4) Less Fuel Efficient
At the time of writing this article, gas prices are pushing the $5 mark. So, fuel efficiency is likely at the forefront of your mind if you’re in the market for a new-to-you car.
And while this isn’t a universal truth, older cars tend to be a little less fuel-efficient. So, if you spend a ton of time driving, and thus, a lot of time at the pump, then buying a car with 100K might not be the best option for you.
5) Lack Of Safety Features
Last but not least, another disadvantage of buying an older car is that they likely lack many of the modern safety features found in today’s cars.
Now, this isn’t to say that all older cars are unsafe. But, newer cars come standard with a lot of safety features that didn’t exist even 10 years ago.
This might not be that big of a deal if you’re an experienced driver. But, if you’re newer to the world of driving, or have teenagers who are learning to drive, then buying a car with 100K miles on it might not be the best idea.
As you can see, there are both advantages and disadvantages to buying a car with 100K miles on it.
It’s important to weigh both the pros and cons before making a decision. If you do your research and are prepared for the potential issues that can arise, then buying a high-mileage car can be a great option.
If you are of the mindset that you want to buy a car with cash, you should not hesitate to look at cars with more than 100K miles.
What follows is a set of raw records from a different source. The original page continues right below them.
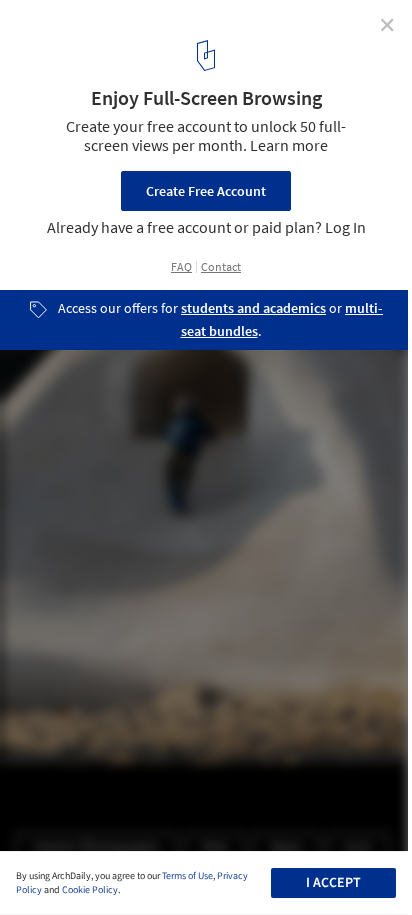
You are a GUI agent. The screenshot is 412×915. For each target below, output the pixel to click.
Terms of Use (187, 876)
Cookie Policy (90, 890)
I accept (333, 883)
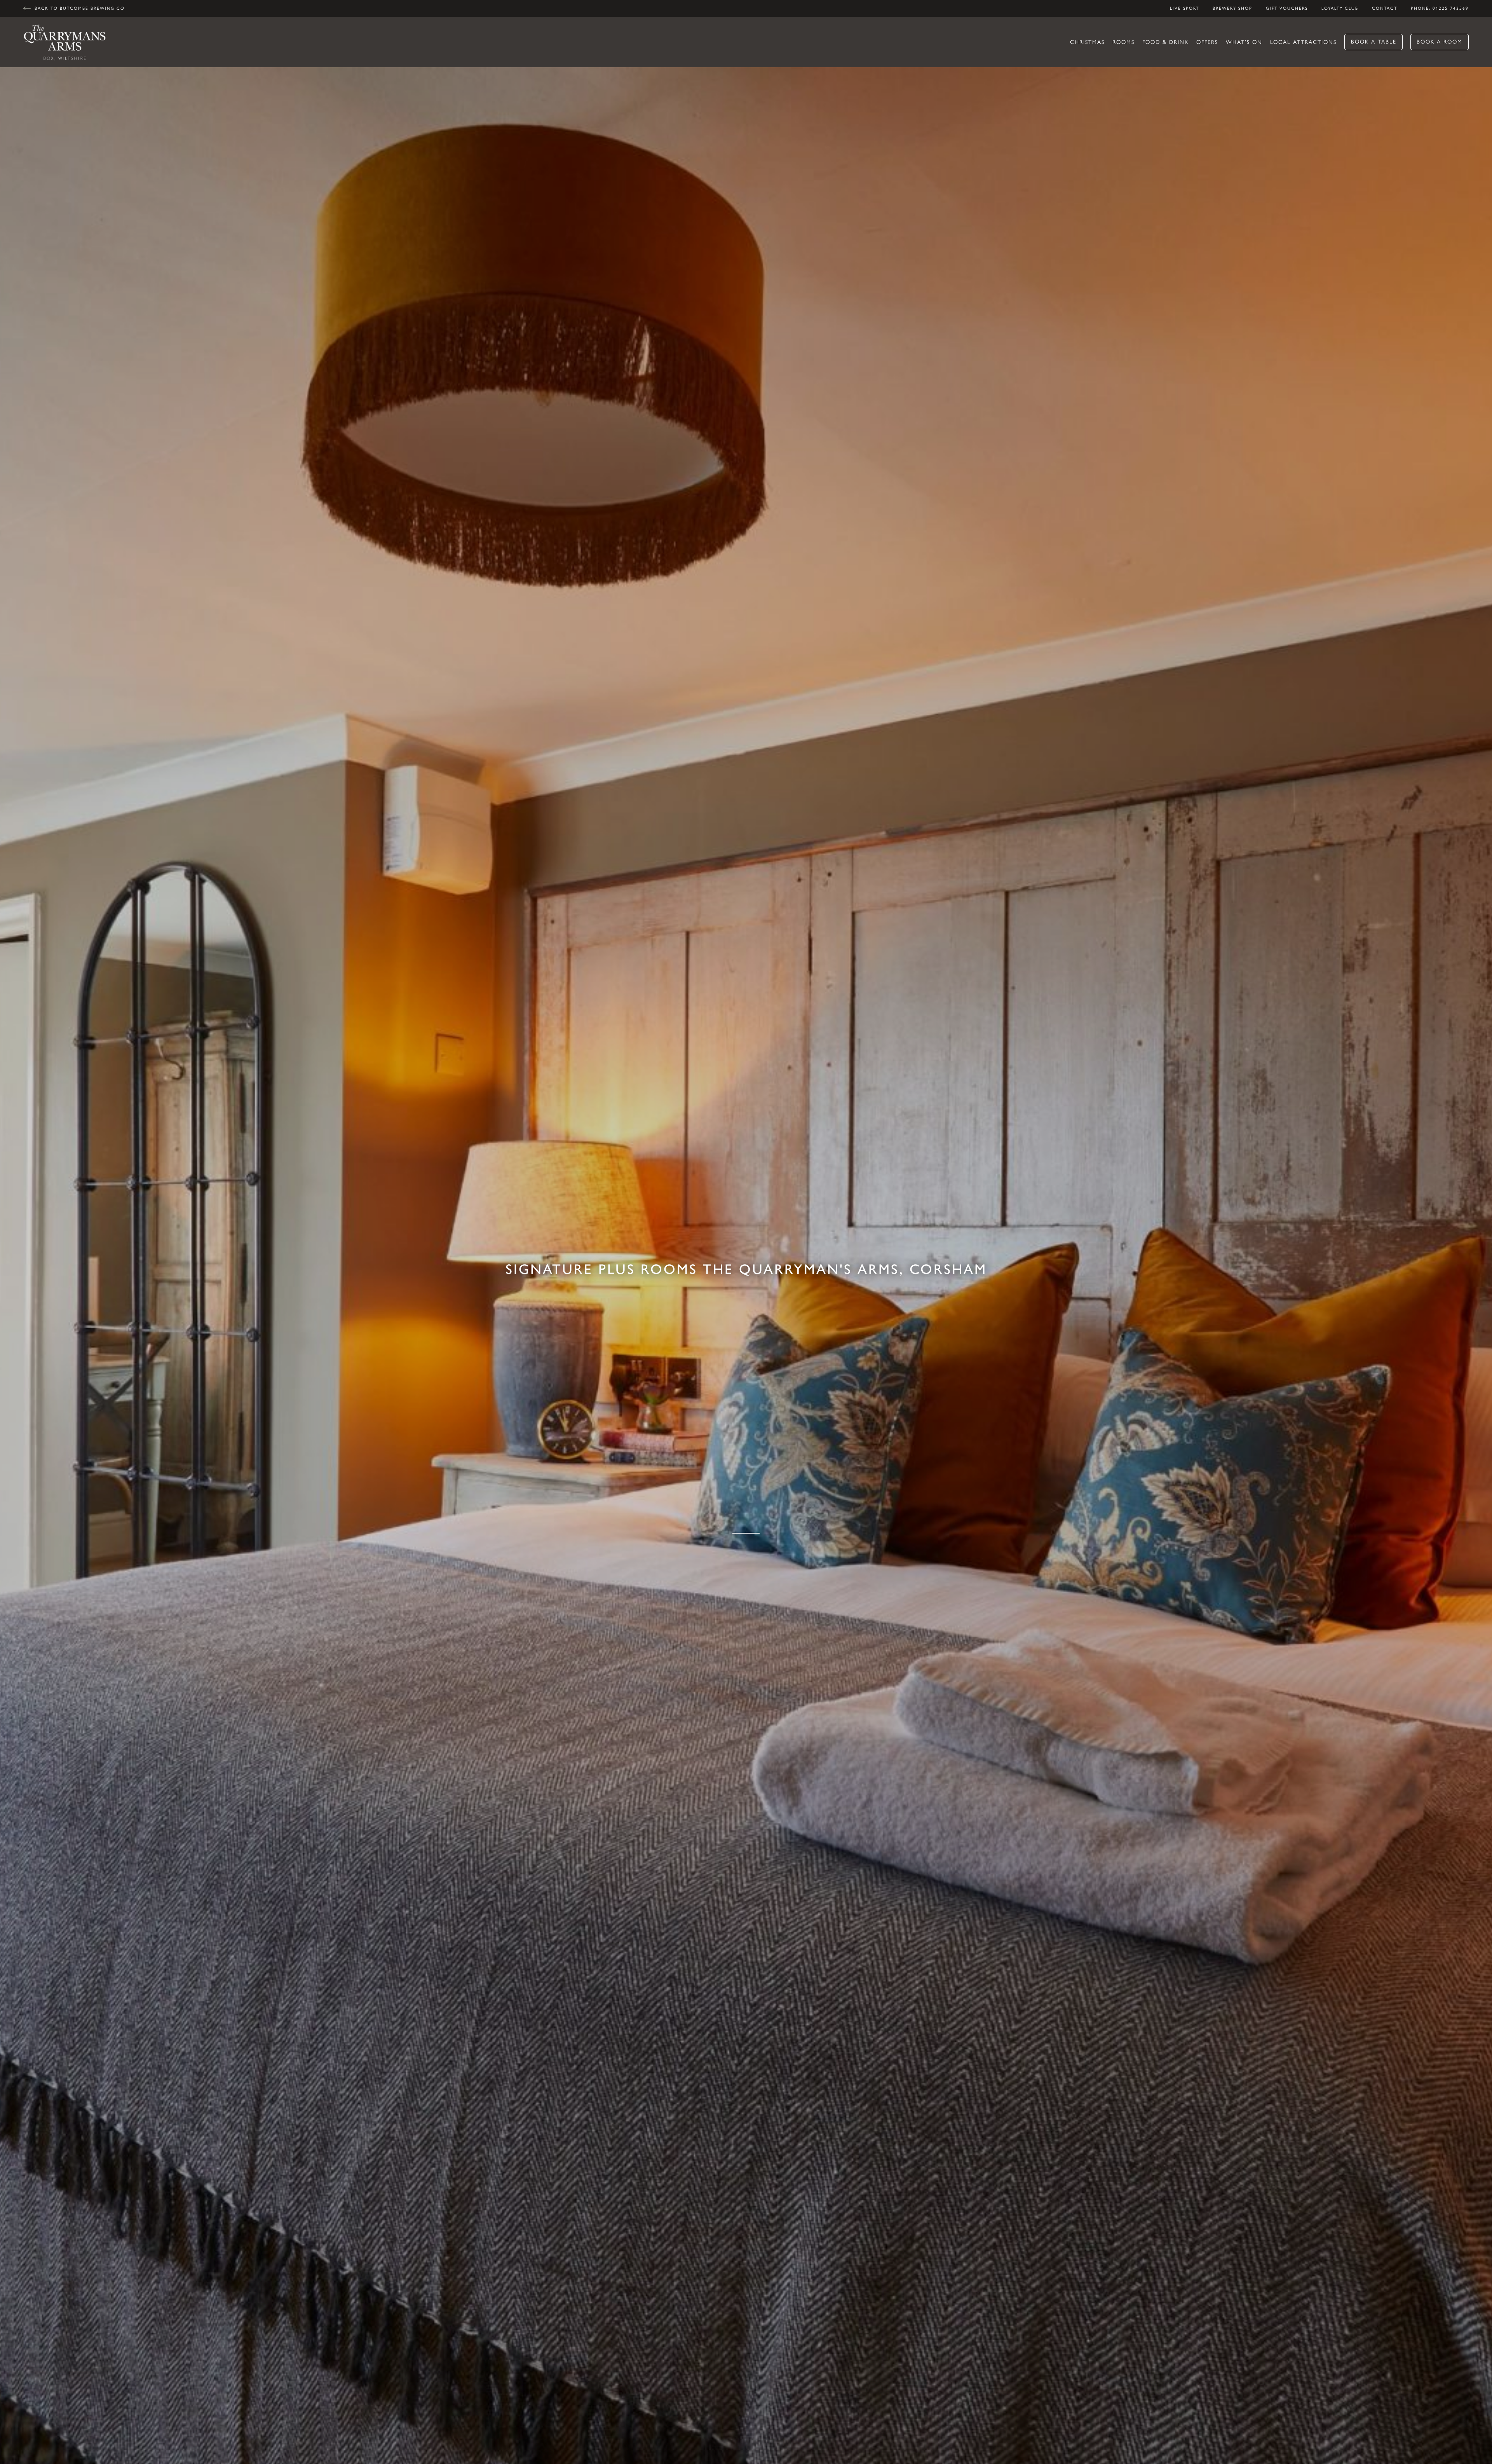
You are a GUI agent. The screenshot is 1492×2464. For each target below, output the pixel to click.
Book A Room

While you might not get that new car smell, you will enjoy a number of other benefits.
- High-mileage cars come with a lower purchase price, which will allow you to save, pay cash, and avoid debt.
- Older cars with more mileage depreciate at a much slower rate, whereas new cars will lose more than half their value in the first five years.
- Insurance for high-mileage cars tends to be much cheaper. So, if you want to protect your monthly cash flow and make the most out of your income, a car with 100K miles might be perfect for you.
- Depending upon the state in which you live, the registration costs for a car with 100K miles or more will be significantly less than a low-mileage car.
- The reliability of cars these days is getting better and better. This means that higher mileage cars are more likely to last you a long time.